I think it highly likely that the decision of the authorities to send potentially rebellious soldiers and policemen back to India with their families and to punish them there caused huge discontent amongst all groups of Sikhs in Hong Kong and provided fertile ground for Japanese subversion during the occupation. At the start of the battle – just under a year after the events I’ve been describing – the Sikh police were said by their officers to be ‘sullen and uncooperative’, (16) and the chief of police told diplomat Sir Arthur Blackburn they were almost in a state of mutiny by the end. (17) However, as far as I know there was no overt mutiny amongst the soldiers, so the tough line worked to at least that extent.

But things amongst the police could have been still worse. Superintendent Robinson was well aware that the brutal killings at Amritsar had stirred up hatred for the British- he’d been posted there ten years after the massacre and found that feelings were still strong. When, about 6 days into the hostilities, Indian and Chinese families found it hard to get food from the Police Food Control, Robinson took over the supervision of the feeding of Indians and a crisis was averted. (17)

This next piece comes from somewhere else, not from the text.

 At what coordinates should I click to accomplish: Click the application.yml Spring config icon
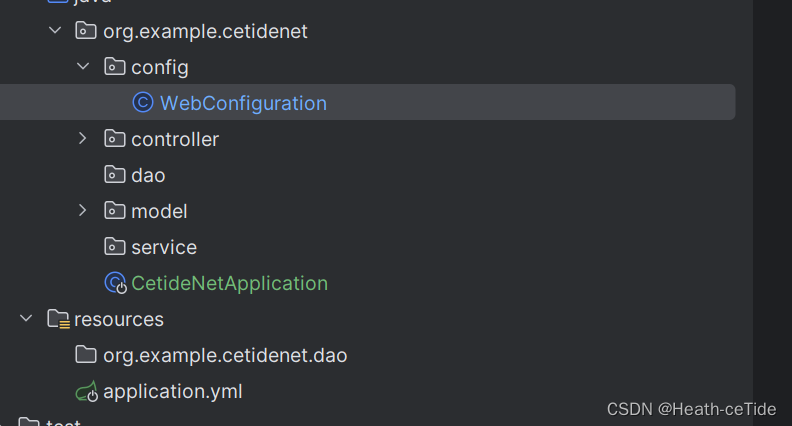click(87, 392)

During the occupation, much of the Japanese political effort was directed towards winning the support of the various Indian communities. Their appeal to Indian nationalism was weakened by the obvious brutality of their rule, but, understandably, some Sikhs felt this less keenly when they remembered the ten minutes of gun fire at Amritsar – and the further humiliations and brutalities that followed. However, in Hong Kong the Japanese failed to get anything like the support from either Indian POWs or civilians that they did in Malaya and Singapore. There is strong evidence that the majority of Hong Kong Indians resisted their blandishments outright, or just went along to the extent necessary to avoid persecution and to keep themselves and their families fed. Indians of all communities, including the Sikhs, took risks to alleviate British suffering out of compassion, (20) and some Sikhs even worked for the resistance.(21) The balance of sympathy could have been much more favourable to the British if the Steel Helmet rebellion had been ended by compromise not coercion.

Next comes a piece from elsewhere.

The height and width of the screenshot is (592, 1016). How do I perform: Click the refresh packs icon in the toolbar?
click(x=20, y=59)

(1)  “Seditious Letters and Steel Helmets: Disaffection among Indian Troops in Hong Kong and Singapore 1940-1, and the Formation of the Indian National Army”, in Kaushik Roy, ed., War and Society in Colonial India, 1807-1945, New Delhi: Oxford University Press. 2006.

(2) John Newsinger, The Blood Never Dried, Kindle Edition Location 2061 ff.; https://en.wikipedia.org/wiki/Jallianwala_Bagh_massacre

(3) Lawrence K. K. Ho, Policing Hong Kong 1842-1969, Kindle Edition, Location 452.

(4) Tim Luard, Escape from Hong Kong, 2012, 30.

(5) http://www.tribuneindia.com/2010/20100801/spectrum/main3.htm

(6) Franco David Macri, Clash of Empires in South China, 2012, 56.

(7) Sundaram, in Roy 2006, 142.

(8) Sundaram, in Roy 2006, 143.

(9) Sundaram, in Roy 2006, 143.

(10) George Wright-Nooth, Prisoner of the Turnip Heads, 1994, 37.

(11) Luard, 2012, 30; Wright-Nooth, 37.

(12) Wright-Nooth, 1994, 37.

(13) http://www.tribuneindia.com/2010/20100801/spectrum/main3.htm

(14) Sundaram, in Roy 2006, 141.

(15) Wright-Nooth, 1994, 37.

(16) http://theinclusive.org/%E2%80%9Ca-measure-of-courage%E2%80%9D-towards-a-dispassionate-balanced-and-critical-appraisal-of-the-indian-national-army%E2%80%99s-military-history1

(17) Sir Arthur Blackburn: ‘Hong Kong, December 1941-July 1942’, Journal of the Hong Kong Branch of the Royal Asiatic Society, 1989, page 86.

(18) Luard, 2012, 31.

(19) Luard, 2012, 30-31.

(20) Wenzell Brown, Hong Kong Aftermath, 1943, 156-157.

(21) Philip Snow, The Fall of Hong Kong, 2003, 320.